My entire family is crazy, especially my Scottish, homicidal grandfather. I can never understand a word that he says, and one of the rare chats I had with him, ended up going exactly like this-


Him: Blah blah blah


Me: I'm sorry, what did you say?


Him: Huh?


Me: What?


Him: HUH?!


For the moment, I think that's a pretty good introduction. I hope you enjoyed it, if you didn't, it's not my job to entertain you.

Family conversations

This is going to be a regular topic, as I recall and write down some conversations between my family that make me laugh.

This convo happened before the execution of the Bali bombers, when my mum (Ma Baker), my aunty and my cousin were discussing the execution, and how it would change the mood in that area. A lovely dinner conversation, of course.

Ma Baker: I've heard that some extremeists might kidnap some Westerners.
Cousin: What, Western Australians?
*Pause*
Me: ...
Ma Baker: No, Westerners, like from the western world.
Cousin: Why would they do that?
Me: (quietly) For the lulz.

Sunday, November 16, 2008

A sign that the theory of evolution is defunct

Today I was trying to reach a file from the top of my cupboard. I looked around for the step-ladder, and couldn't find it anywhere. And then I saw my fit ball, in case you don't know what a fit ball is, here is what they look like-

My ball looks just like that one, except it's covered in silly string. Someone thought it would be funny to spray silly string all over my room many years ago, and I noticed it had stained my carpet and fit ball. If I can go off on a tangent, I tried to clean it by putting it in my shower, spraying it with water and soap (which didn't help, silly string is a bugger), when the ball got stuck in the shower.
I think if I tried that pose, I would crack my skull. Which I very nearly did on my fit ball today. With no way to reach what I wanted, and no time to grow an extra metre, I turned to my fit ball. I rolled it towards the cupboard, and as I put one foot on top of the ball, a thought flashed through my mind.
"I must be realllllllllllllly stupid to be trying this. I'm going to slip off and break my back."
I reached the top of the cupboard, and grabbed hold of it, as I lifted my other foot onto the ball.
And just as I had imagined, it flew out from underneath me, leaving me hanging. I grabbed the file, and tried to lever myself down gently, but I couldn't hold on and get down at the same time. The only way to get down, was to let go and fall. I fell down, grateful that my fat arse had provided some padding, as the ball rolled back towards me.

First post, hoorah!

This is my first venture into the world of blogging, and I'm pretty sure I need a map. I have no idea how to use HTML, edit layouts, and all that jazz.

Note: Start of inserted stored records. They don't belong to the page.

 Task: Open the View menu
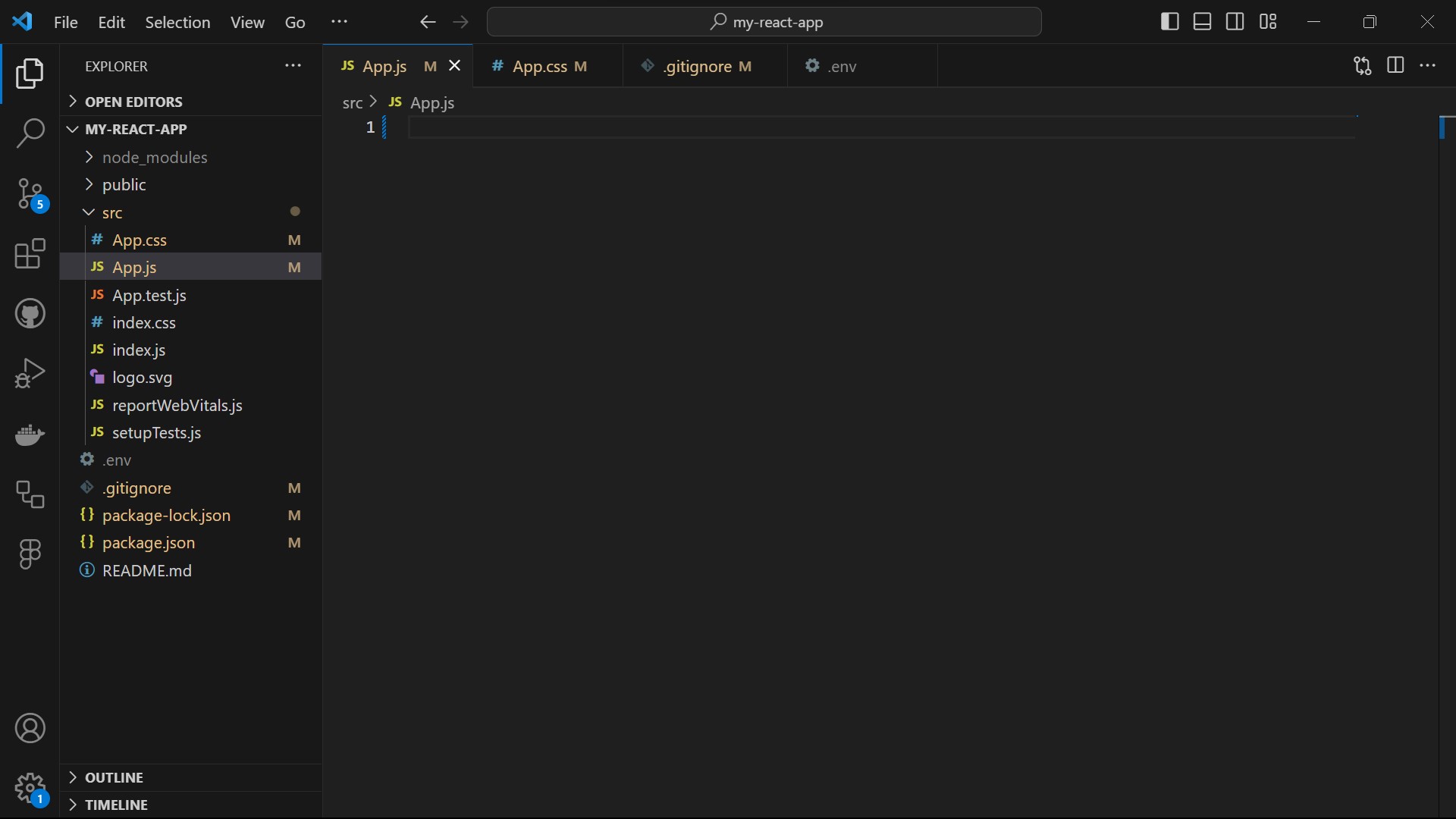247,22
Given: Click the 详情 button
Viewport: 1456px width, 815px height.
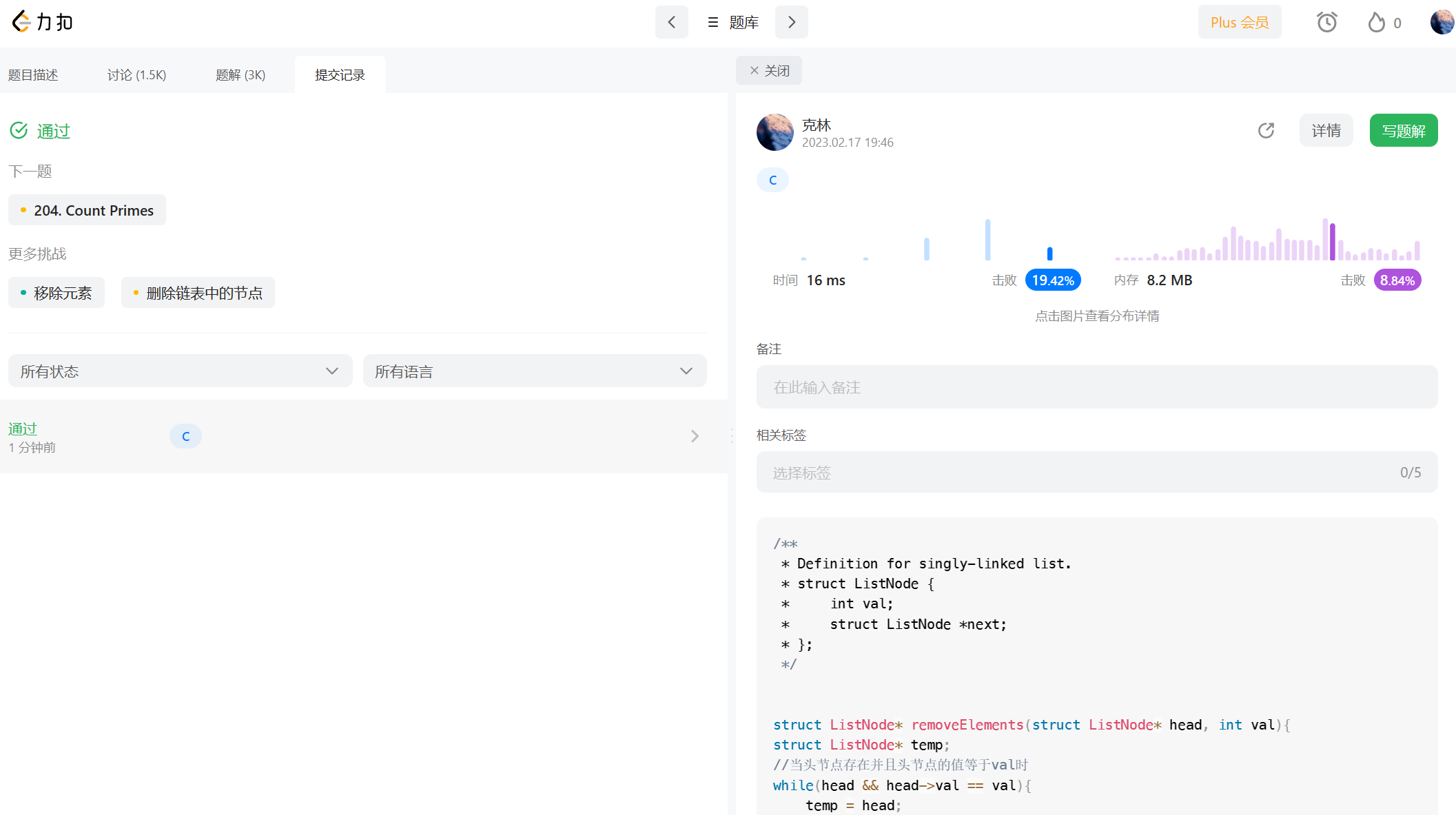Looking at the screenshot, I should point(1326,131).
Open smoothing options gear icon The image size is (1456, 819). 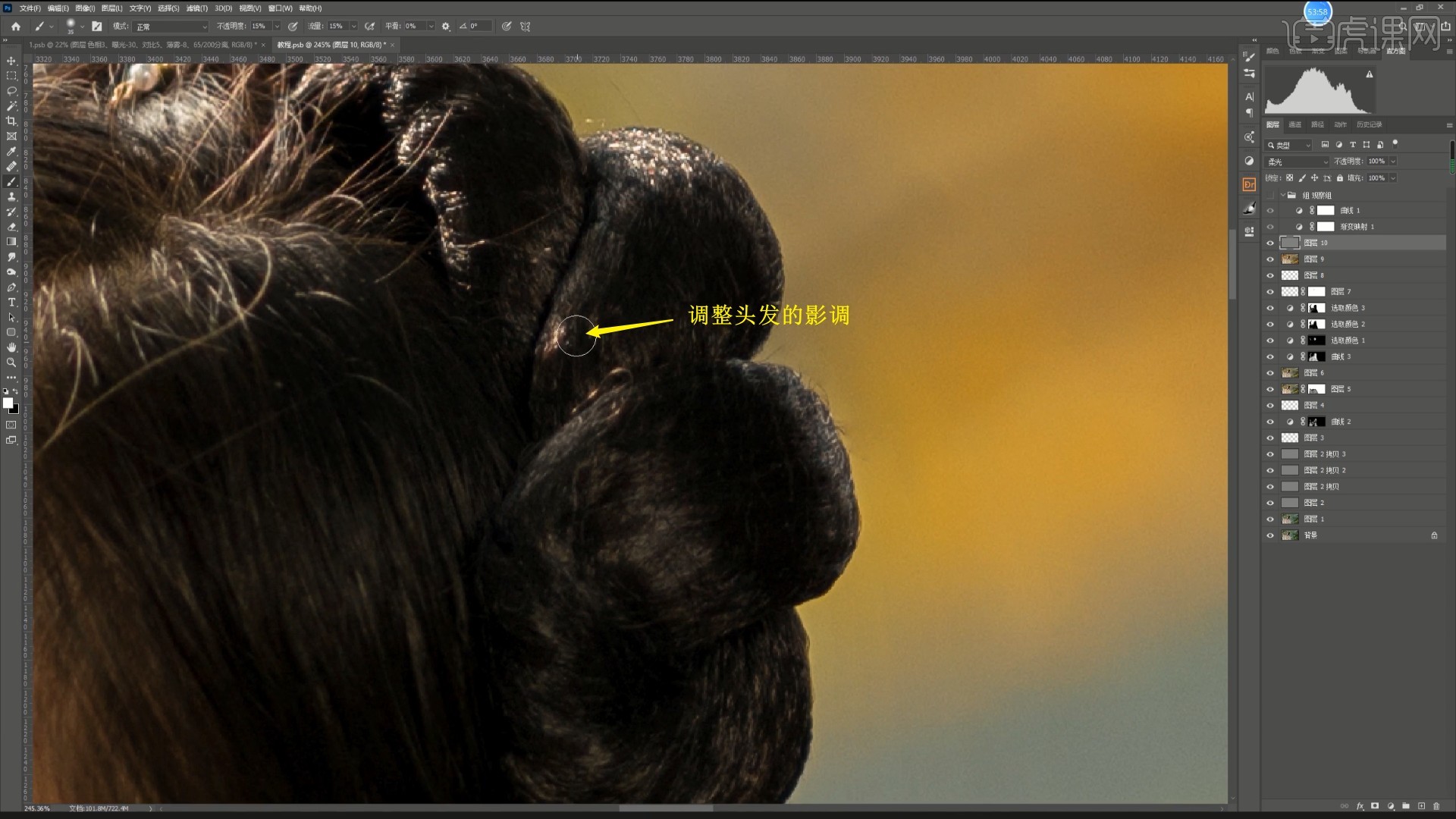tap(446, 26)

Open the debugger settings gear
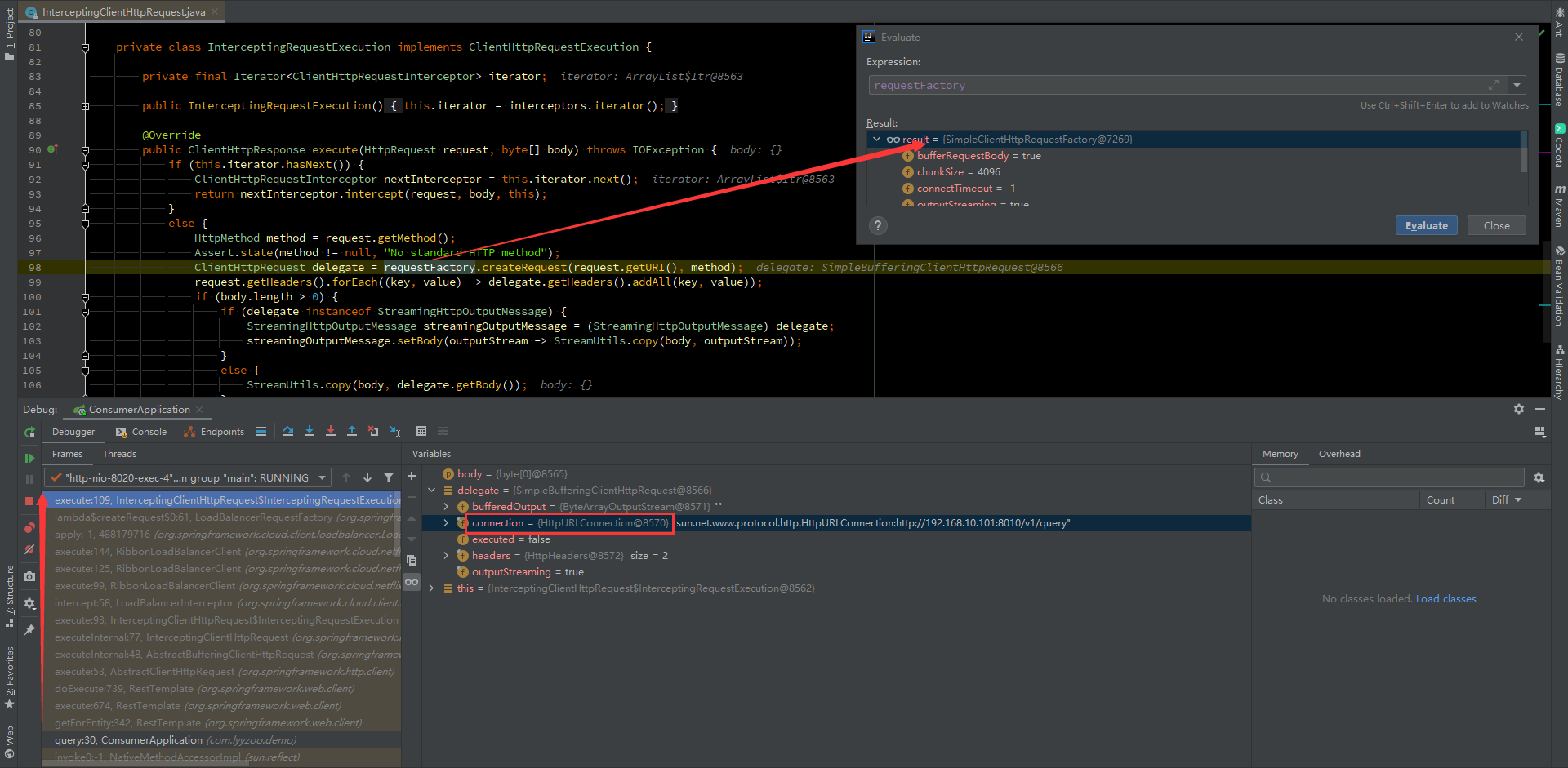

It could be worse, because I may only know the basics of computers, my aunty is afraid to turn her computer on. When I was helping her with her résumé, she stood behind, peeking out from behind her fingers. She was afraid I was going to blow up the computer, especially when I used the enter key to make paragraphs.
"Oooh, I don't know about this. I don't think you're doing it right." She muttered.
"It's fine, what's the worst that could happen?" I replied.
"The computer could explode!"
"I think the only way the computer could blow up because you pushed enter is if a little pop up said- 'Would you like to blow up your computer? Y/N' and you pressed enter."
"I'm still not sure."


I think I'll just use this blog to talk about my family, television, and some other random things. If anyone reads this, I hope you enjoy it! And if you can help me make this look more attractive, that would be appreciated.


Eat something delicious for dinner tonight.